Manche konnten das Leid danach nicht mehr ertragen. Sie nahmen sich das Leben. Auch das wird im Film thematisiert.

Authentisches Videomaterial der Loveparade im Film

Für „Das Leben danach“ hat der WDR mit Opfern der Loveparade gesprochen. Hinterbliebene und Verletzte befragt. Auch authentisches Videomaterial ist im Film zu sehen.

Die Katastrophe ist nah, nicht nur in den Szenen, die im Karl-Lehr-Tunnel gedreht wurden, dem Ort, der als „Loveparade-Tunnel“ weltweit bekannt wurde.

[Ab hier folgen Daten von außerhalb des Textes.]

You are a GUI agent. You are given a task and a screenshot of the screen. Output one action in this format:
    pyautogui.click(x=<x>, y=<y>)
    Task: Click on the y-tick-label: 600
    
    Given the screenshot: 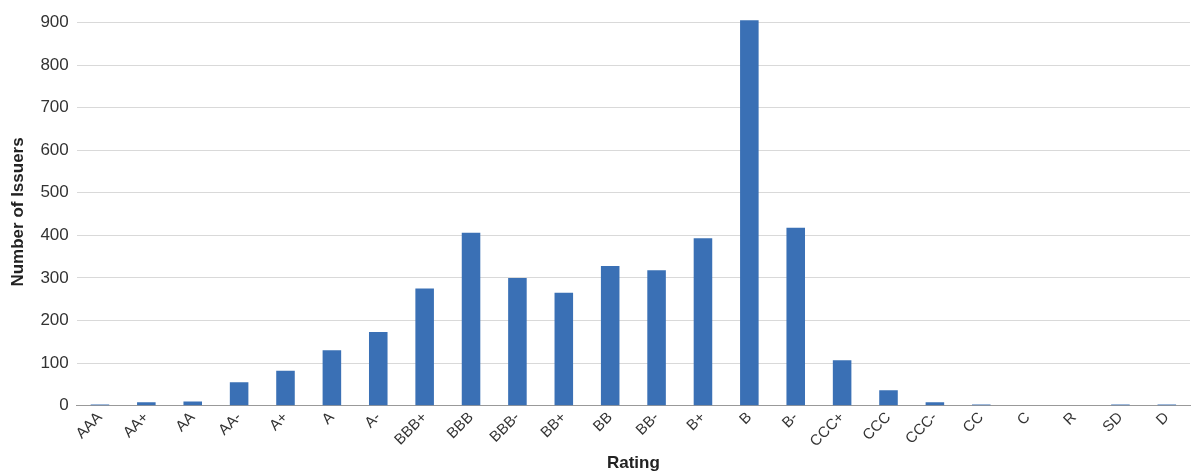 What is the action you would take?
    pyautogui.click(x=54, y=149)
    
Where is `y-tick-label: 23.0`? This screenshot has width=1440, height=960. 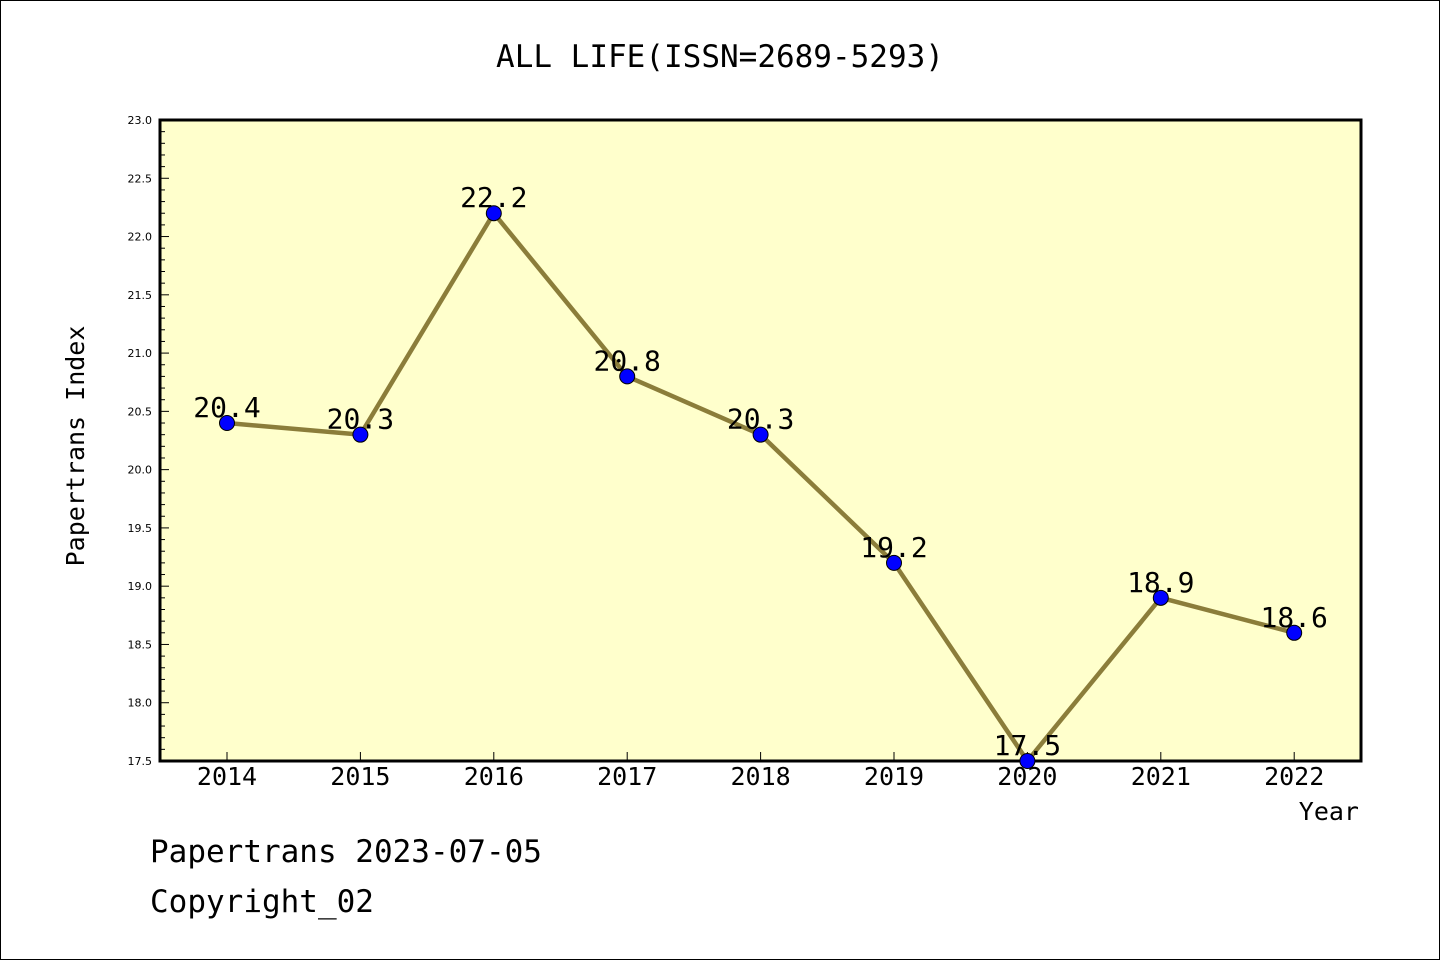
y-tick-label: 23.0 is located at coordinates (140, 120).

Posttraumatische Belastungsstörung frisst Überlebende auf

Antonia ist irrational, verbittert, gehässig. Ihre posttraumatische Belastungsstörung frisst sie auf. „Warum zertrampelst du die Gedenkstätte“, fragt Sascha sie. „Weil die tot sind und ich lebe“, antwortet Antonia neidisch. „Die, die tot sind, das sind die Guten. Wir, die überlebt haben, wir sind die Kaputten.“

Ein Stück Duisburger Geschichte

Trotz mancher fast übertriebener Symbolik und Dialogen, die vor Bedeutungsschwere nur so triefen: „Das Leben danach“ berührt. Eben weil der Film so hart ist. Weil er Verständnis weckt für die Überlebenden der Loveparade. Und weil er ein Stück Duisburger Geschichte zeigt, das die Stadt für immer verändert hat.

Und das immer noch nicht juristisch aufgearbeitet ist.

„Das Leben danach“ wird am 27. September um 20.15 Uhr im Ersten ausgestrahlt.